▸ **AIM OF THE TASK**
Exactly as written, set down each line of the data below except its pictures.

Saved entries:
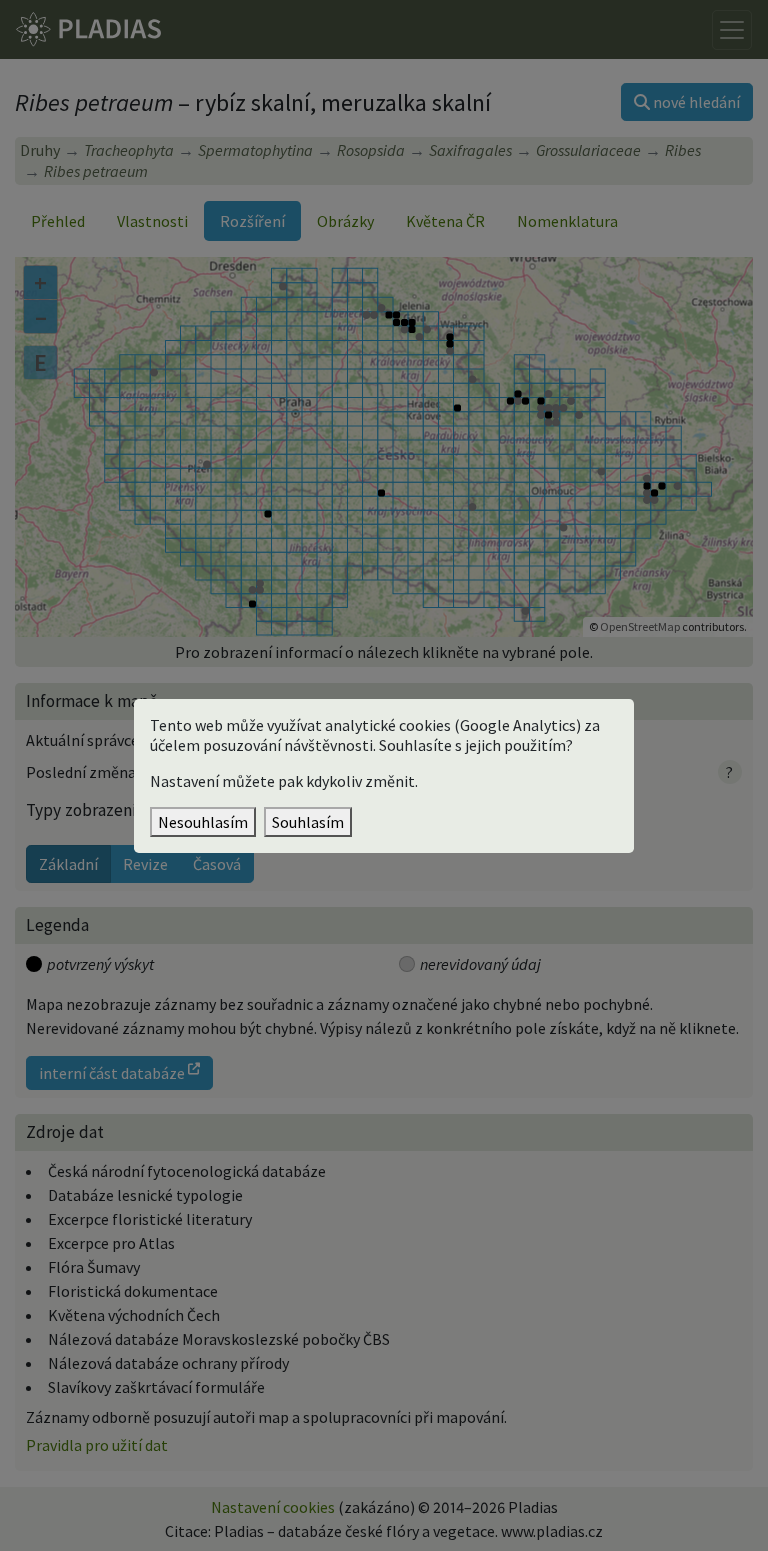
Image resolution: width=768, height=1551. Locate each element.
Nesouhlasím (203, 822)
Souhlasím (308, 822)
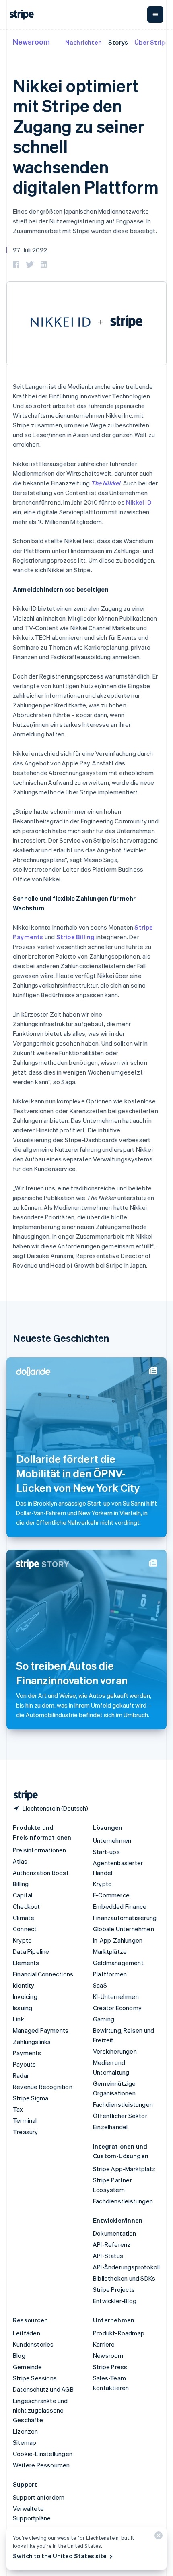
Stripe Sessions (35, 2378)
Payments (27, 2053)
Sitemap (24, 2442)
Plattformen (110, 1974)
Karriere (104, 2344)
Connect (25, 1929)
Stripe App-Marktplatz (124, 2169)
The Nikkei (105, 483)
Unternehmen (112, 1840)
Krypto (22, 1940)
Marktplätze (110, 1951)
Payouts (24, 2064)
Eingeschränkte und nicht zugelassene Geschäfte (40, 2410)
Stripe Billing (75, 937)
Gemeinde (27, 2367)
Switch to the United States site (60, 2556)
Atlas (20, 1861)
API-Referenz (111, 2244)
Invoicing (25, 1996)
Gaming (103, 2019)
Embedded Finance (119, 1906)
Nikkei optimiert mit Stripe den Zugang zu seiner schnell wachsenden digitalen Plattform (86, 136)
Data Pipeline (31, 1951)
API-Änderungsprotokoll (126, 2267)
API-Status (108, 2256)
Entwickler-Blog (114, 2301)
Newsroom (31, 41)
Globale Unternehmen (123, 1929)
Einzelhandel (110, 2127)
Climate (23, 1918)
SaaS (100, 1985)
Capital (22, 1895)
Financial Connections (43, 1974)
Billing (21, 1884)
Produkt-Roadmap (118, 2333)
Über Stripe (151, 42)
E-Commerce (111, 1895)
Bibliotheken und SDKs (124, 2278)
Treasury (25, 2132)
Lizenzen (25, 2431)
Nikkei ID (139, 502)
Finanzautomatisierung (125, 1918)
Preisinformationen (39, 1850)
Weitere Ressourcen (41, 2465)
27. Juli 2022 (30, 250)
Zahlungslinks (32, 2042)
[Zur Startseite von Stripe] (22, 1795)
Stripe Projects (114, 2289)
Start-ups (106, 1852)
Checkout (26, 1906)
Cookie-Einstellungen (42, 2454)
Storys (118, 42)
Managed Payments (40, 2030)
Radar (21, 2075)
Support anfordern (38, 2497)
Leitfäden (26, 2333)
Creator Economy (117, 2008)
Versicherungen (115, 2051)
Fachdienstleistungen (123, 2104)
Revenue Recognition (42, 2087)
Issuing (22, 2008)
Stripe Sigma (30, 2098)
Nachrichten (83, 42)
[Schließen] (157, 2537)
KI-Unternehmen (116, 1996)
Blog (19, 2355)
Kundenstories (33, 2344)
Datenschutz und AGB (43, 2389)
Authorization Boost (41, 1873)
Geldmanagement (118, 1963)
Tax (18, 2109)
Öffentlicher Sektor (120, 2116)
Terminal (25, 2120)
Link (18, 2019)
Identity (24, 1985)
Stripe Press (110, 2367)
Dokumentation (114, 2233)
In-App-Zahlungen (117, 1940)
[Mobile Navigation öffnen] (155, 14)
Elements (26, 1963)
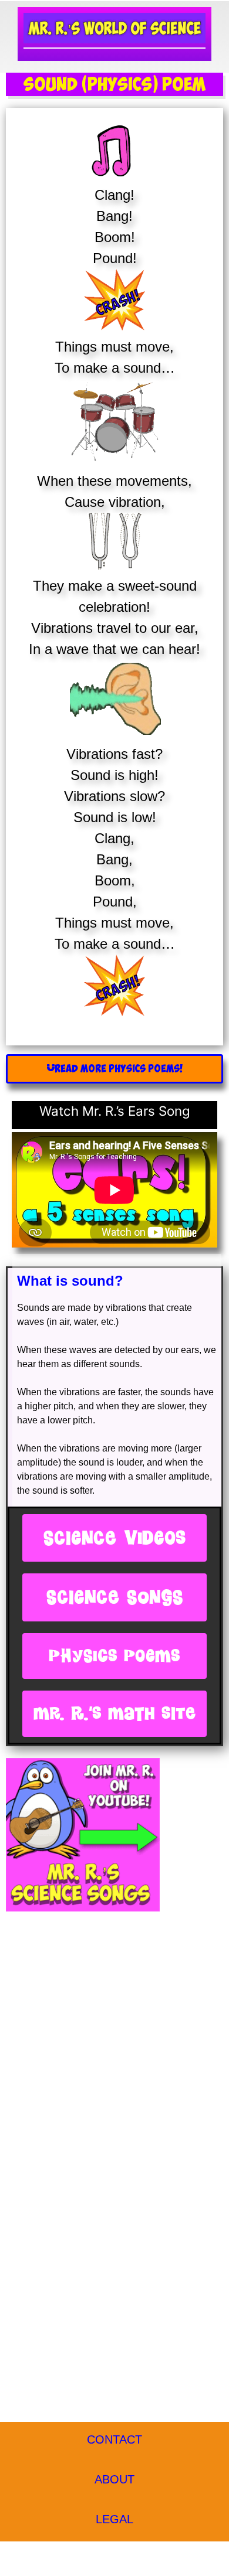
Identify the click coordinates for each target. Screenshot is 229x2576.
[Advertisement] (114, 2039)
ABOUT (114, 2479)
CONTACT (114, 2439)
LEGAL (114, 2519)
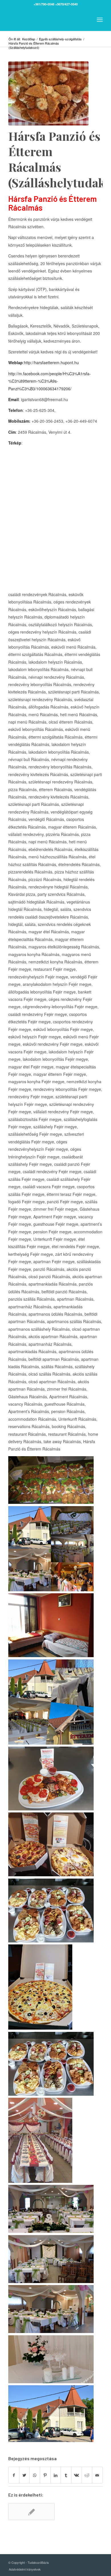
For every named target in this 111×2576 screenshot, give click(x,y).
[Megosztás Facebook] (14, 2475)
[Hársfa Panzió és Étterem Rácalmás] (31, 2511)
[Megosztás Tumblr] (66, 2475)
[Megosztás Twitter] (24, 2475)
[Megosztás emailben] (97, 2475)
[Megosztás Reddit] (87, 2475)
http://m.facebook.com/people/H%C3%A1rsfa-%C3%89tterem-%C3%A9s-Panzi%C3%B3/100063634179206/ (49, 381)
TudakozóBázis (38, 2562)
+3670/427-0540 (66, 4)
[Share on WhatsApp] (35, 2475)
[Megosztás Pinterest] (45, 2475)
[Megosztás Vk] (76, 2475)
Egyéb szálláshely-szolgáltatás (60, 39)
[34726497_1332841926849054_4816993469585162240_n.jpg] (48, 93)
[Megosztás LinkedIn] (56, 2475)
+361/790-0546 (44, 4)
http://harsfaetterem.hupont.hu (51, 362)
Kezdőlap (28, 39)
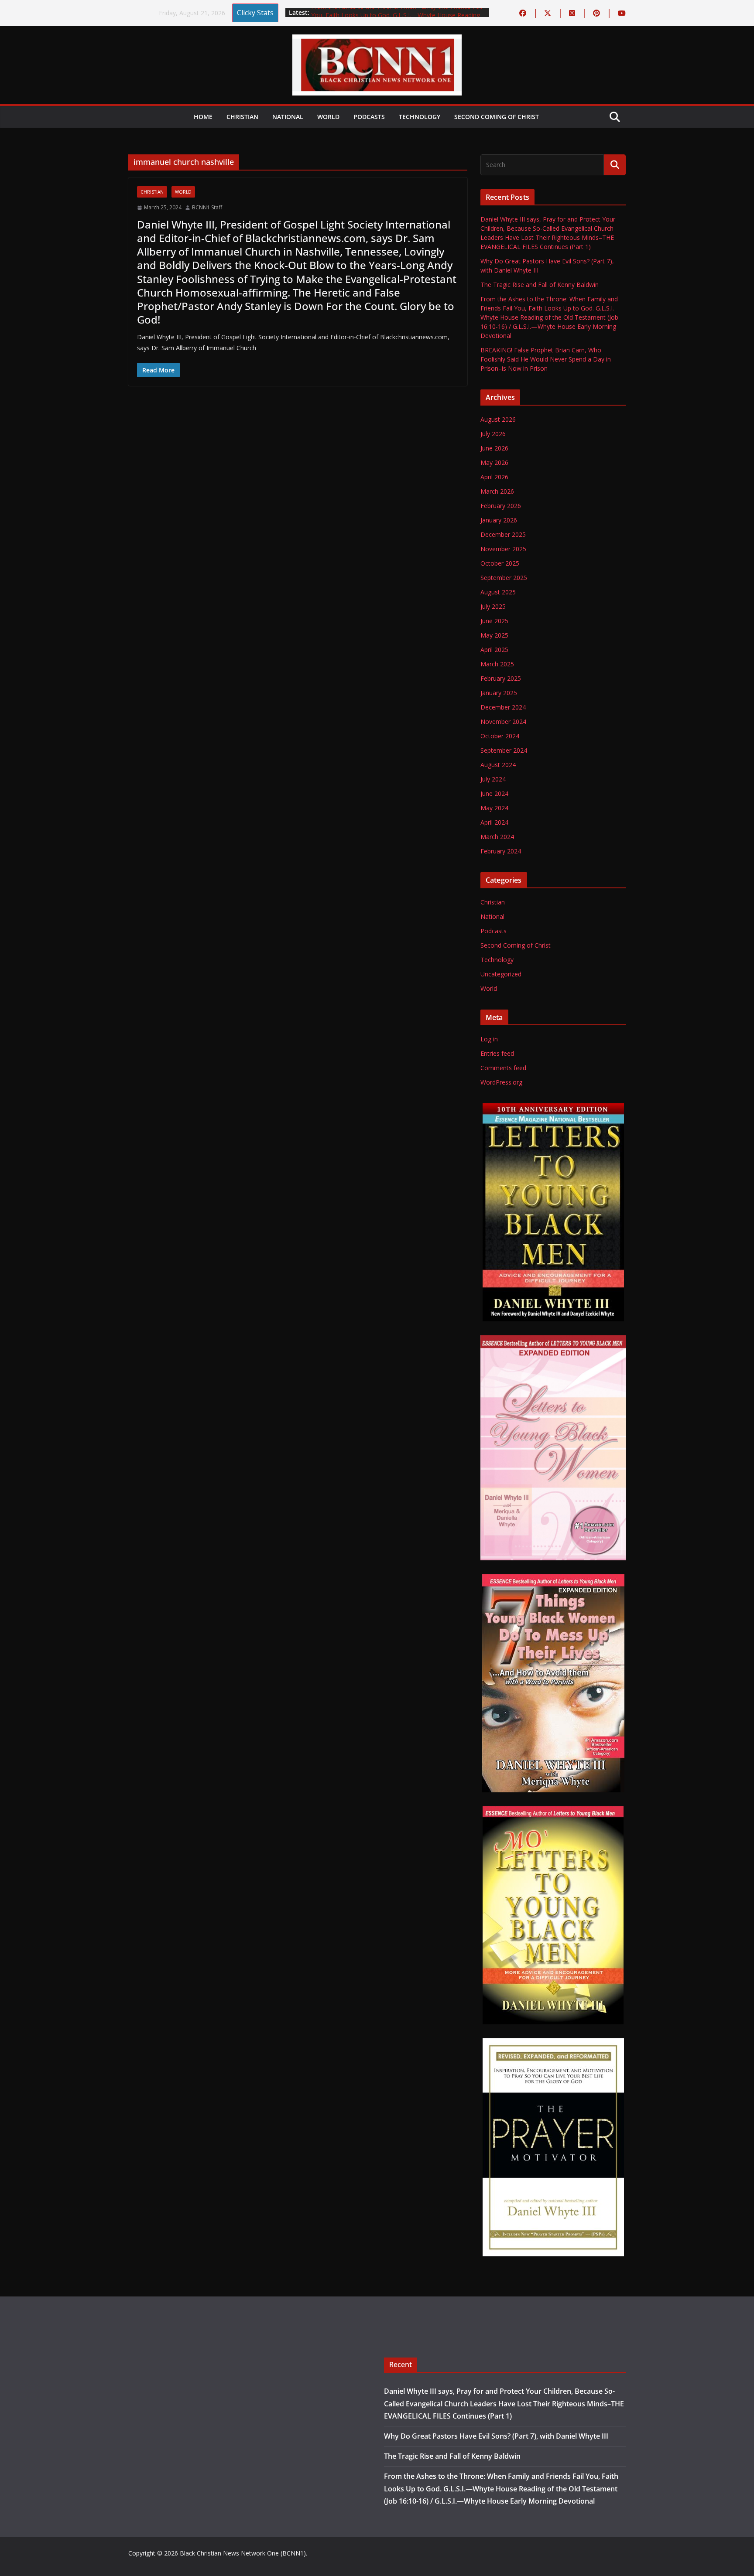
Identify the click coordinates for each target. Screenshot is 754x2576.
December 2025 (503, 534)
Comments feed (503, 1068)
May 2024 (494, 808)
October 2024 (499, 736)
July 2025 (493, 606)
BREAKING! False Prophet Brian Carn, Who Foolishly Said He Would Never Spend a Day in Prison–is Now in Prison (545, 359)
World (328, 117)
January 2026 (498, 520)
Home (203, 117)
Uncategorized (500, 974)
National (287, 117)
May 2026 (494, 462)
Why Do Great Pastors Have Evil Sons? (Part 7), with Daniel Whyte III (496, 2436)
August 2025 (498, 592)
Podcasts (369, 117)
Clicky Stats (255, 12)
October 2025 (499, 563)
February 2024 (500, 851)
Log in (489, 1039)
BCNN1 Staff (207, 207)
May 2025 (494, 635)
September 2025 (503, 577)
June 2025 (494, 621)
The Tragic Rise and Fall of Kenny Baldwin (539, 284)
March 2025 (497, 664)
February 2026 (500, 506)
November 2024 (503, 721)
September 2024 (503, 750)
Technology (419, 117)
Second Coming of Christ (496, 117)
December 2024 (503, 707)
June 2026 (494, 448)
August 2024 (498, 765)
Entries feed (497, 1053)
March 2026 (497, 491)
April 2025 (494, 649)
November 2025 (503, 549)
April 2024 (494, 822)
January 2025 (498, 693)
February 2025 (500, 678)
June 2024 (494, 793)
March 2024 (497, 837)
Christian (242, 117)
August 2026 (498, 419)
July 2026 (493, 434)
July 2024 (493, 779)
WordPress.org (501, 1082)
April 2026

▸ **ANSWER TO THIS PROBLEM**
Image resolution: width=768, height=1551. Locate each element.
Nesouhlasím (203, 822)
Souhlasím (308, 822)
Stripe Sessions (35, 2378)
Payments (27, 2053)
Sitemap (24, 2442)
Plattformen (110, 1974)
Karriere (104, 2344)
Connect (25, 1929)
Stripe App-Marktplatz (124, 2169)
The Nikkei (105, 483)
Unternehmen (112, 1840)
Krypto (22, 1940)
Marktplätze (110, 1951)
Payouts (24, 2064)
Eingeschränkte und nicht zugelassene Geschäfte (40, 2410)
Stripe Billing (75, 937)
Gemeinde (27, 2367)
Switch to the United States site (60, 2556)
Atlas (20, 1861)
API-Referenz (111, 2244)
Invoicing (25, 1996)
Gaming (103, 2019)
Embedded Finance (119, 1906)
Nikkei optimiert mit Stripe den Zugang zu seiner schnell wachsenden digitalen Plattform (86, 136)
Data Pipeline (31, 1951)
API-Änderungsprotokoll (126, 2267)
API-Status (108, 2256)
Entwickler-Blog (114, 2301)
Newsroom (31, 41)
Globale Unternehmen (123, 1929)
Einzelhandel (110, 2127)
Climate (23, 1918)
SaaS (100, 1985)
Capital (22, 1895)
Financial Connections (43, 1974)
Billing (21, 1884)
Produkt-Roadmap (118, 2333)
Über Stripe (151, 42)
E-Commerce (111, 1895)
Bibliotheken und SDKs (124, 2278)
Treasury (25, 2132)
Lizenzen (25, 2431)
Nikkei ID (139, 502)
Finanzautomatisierung (125, 1918)
Preisinformationen (39, 1850)
Weitere Ressourcen (41, 2465)
27. Juli 2022 (30, 250)
Zahlungslinks (32, 2042)
[Zur Startseite von Stripe] (22, 1795)
Stripe Projects (114, 2289)
Start-ups (106, 1852)
Checkout (26, 1906)
Cookie-Einstellungen (42, 2454)
Storys (118, 42)
Managed Payments (40, 2030)
Radar (21, 2075)
Support anfordern (38, 2497)
Leitfäden (26, 2333)
Creator Economy (117, 2008)
Versicherungen (115, 2051)
Fachdienstleistungen (123, 2104)
Revenue Recognition (42, 2087)
Issuing (22, 2008)
Stripe Sigma (30, 2098)
Nachrichten (83, 42)
[Schließen] (157, 2537)
KI-Unternehmen (116, 1996)
Blog (19, 2355)
Kundenstories (33, 2344)
Datenschutz und AGB (43, 2389)
Authorization Boost (41, 1873)
Geldmanagement (118, 1963)
Tax (18, 2109)
Öffentlicher Sektor (120, 2116)
Terminal (25, 2120)
Link (18, 2019)
Identity (24, 1985)
Stripe Press (110, 2367)
Dokumentation (114, 2233)
In-App-Zahlungen (117, 1940)
[Mobile Navigation öffnen] (155, 14)
Elements (26, 1963)
Identify the click coordinates for each target. Screenshot is 229x2576.
[Advertisement] (114, 2039)
ABOUT (114, 2479)
CONTACT (114, 2439)
LEGAL (114, 2519)
For every named target in this 111×2576 screenshot, give click(x,y).
[Megosztás Facebook] (14, 2475)
[Hársfa Panzió és Étterem Rácalmás] (31, 2511)
[Megosztás Tumblr] (66, 2475)
[Megosztás Twitter] (24, 2475)
[Megosztás emailben] (97, 2475)
[Megosztás Reddit] (87, 2475)
http://m.facebook.com/people/H%C3%A1rsfa-%C3%89tterem-%C3%A9s-Panzi%C3%B3/100063634179206/ (49, 381)
TudakozóBázis (38, 2562)
+3670/427-0540 (66, 4)
[Share on WhatsApp] (35, 2475)
[Megosztás Pinterest] (45, 2475)
[Megosztás Vk] (76, 2475)
Egyéb szálláshely-szolgáltatás (60, 39)
[34726497_1332841926849054_4816993469585162240_n.jpg] (48, 93)
[Megosztás LinkedIn] (56, 2475)
+361/790-0546 (44, 4)
http://harsfaetterem.hupont.hu (51, 362)
Kezdőlap (28, 39)
Identify the click coordinates for each target. Screenshot is 754x2576.
December 2025 (503, 534)
Comments feed (503, 1068)
May 2024 (494, 808)
October 2024 (499, 736)
July 2025 (493, 606)
BREAKING! False Prophet Brian Carn, Who Foolishly Said He Would Never Spend a Day in Prison–is Now in Prison (545, 359)
World (328, 117)
January 2026 (498, 520)
Home (203, 117)
Uncategorized (500, 974)
National (287, 117)
May 2026 (494, 462)
Why Do Great Pastors Have Evil Sons? (Part 7), with Daniel Whyte III (496, 2436)
August 2025 (498, 592)
Podcasts (369, 117)
Clicky Stats (255, 12)
October 2025 (499, 563)
February 2024 (500, 851)
Log in (489, 1039)
BCNN1 Staff (207, 207)
May 2025 (494, 635)
September 2025 (503, 577)
June 2025 (494, 621)
The Tragic Rise and Fall of Kenny Baldwin (539, 284)
March 2025 (497, 664)
February 2026 (500, 506)
November 2024 (503, 721)
September 2024 (503, 750)
Technology (419, 117)
Second Coming of Christ (496, 117)
December 2024 (503, 707)
June 2026 (494, 448)
August 2024 (498, 765)
Entries feed (497, 1053)
March 2026 (497, 491)
April 2025 (494, 649)
November 2025 (503, 549)
April 2024 (494, 822)
January 2025 (498, 693)
February 2025 (500, 678)
June 2024 (494, 793)
March 2024 (497, 837)
Christian (242, 117)
August 2026 (498, 419)
July 2026 (493, 434)
July 2024 (493, 779)
WordPress.org (501, 1082)
April 2026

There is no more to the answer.